Rick Rutherford is a retired U. S. FDA Investigator & medical device expert with 24 years of domestic & international experience performing regulatory inspections in the US & Overseas (120+ in 22 countries). These included Pre-Market Approvals & 510(k) applications for Class II & Class III medical device submissions & Post-market surveillance & for-cause compliance inspections enforcing 21 CFR Part 820 Quality System Regulation, Part 211 and Parts 50 & 56. He has performed inspections across the full spectrum of the Agency’s jurisdiction–primarily in the medical device arena, but also biologics & finished & active pharmaceutical inspections. He excels in culturally sensitive employee interactions. ??His extensive experience covers auditing in many areas of regulated industries including sterile operations, lyophilization, implantable devices, IVD, instrumentation, latex operations, EO & radiation sterilization, V & V activities, CNC operations, design control, quality system documentation, contract manufacturing, & combination products, drug manufacturing & biologics.

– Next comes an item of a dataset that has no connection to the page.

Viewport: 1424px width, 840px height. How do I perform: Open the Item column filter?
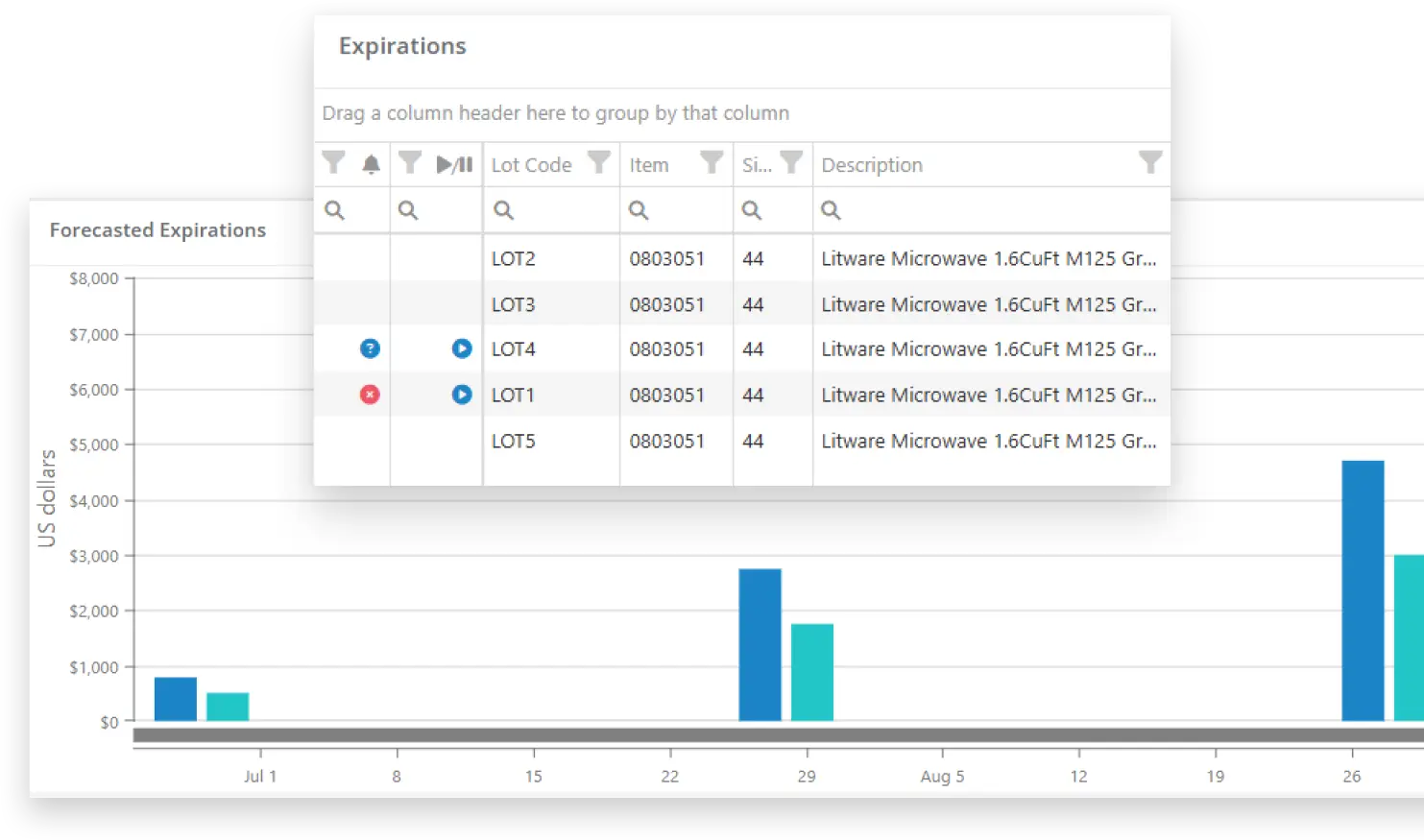[x=712, y=163]
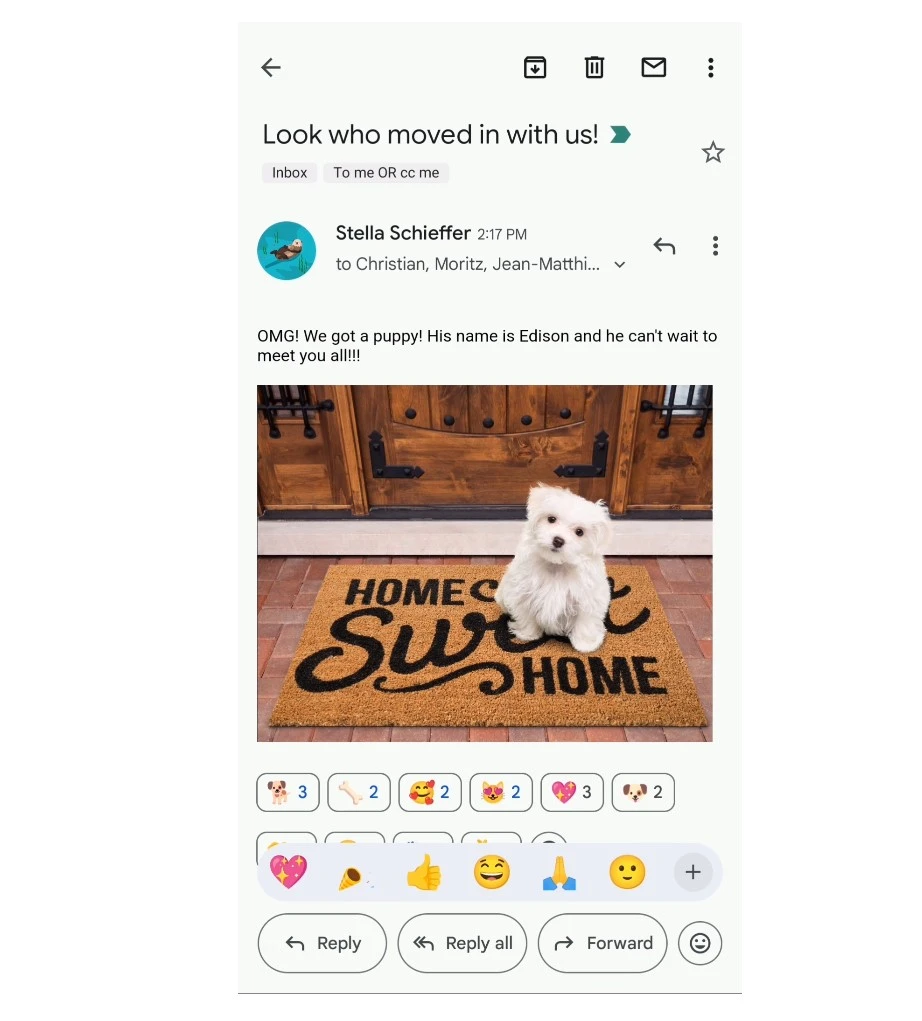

During his career with the U.S. Food and Drug Administration, his greatest achievement was convincing regulated industry to excel and move toward compliance without Agency regulatory actions. However, his work resulted in Warning Letters, import alerts and detentions without examination, and input toward national consent decrees. Since leaving the Agency, he has started a consultancy primarily in the medical device arena and performed FDA mock audits, provided training, provided guidance to firm for FDA 483 and Warning Letters responses to the Agency, worked on consent decree certifications to the Agency and baseline audits.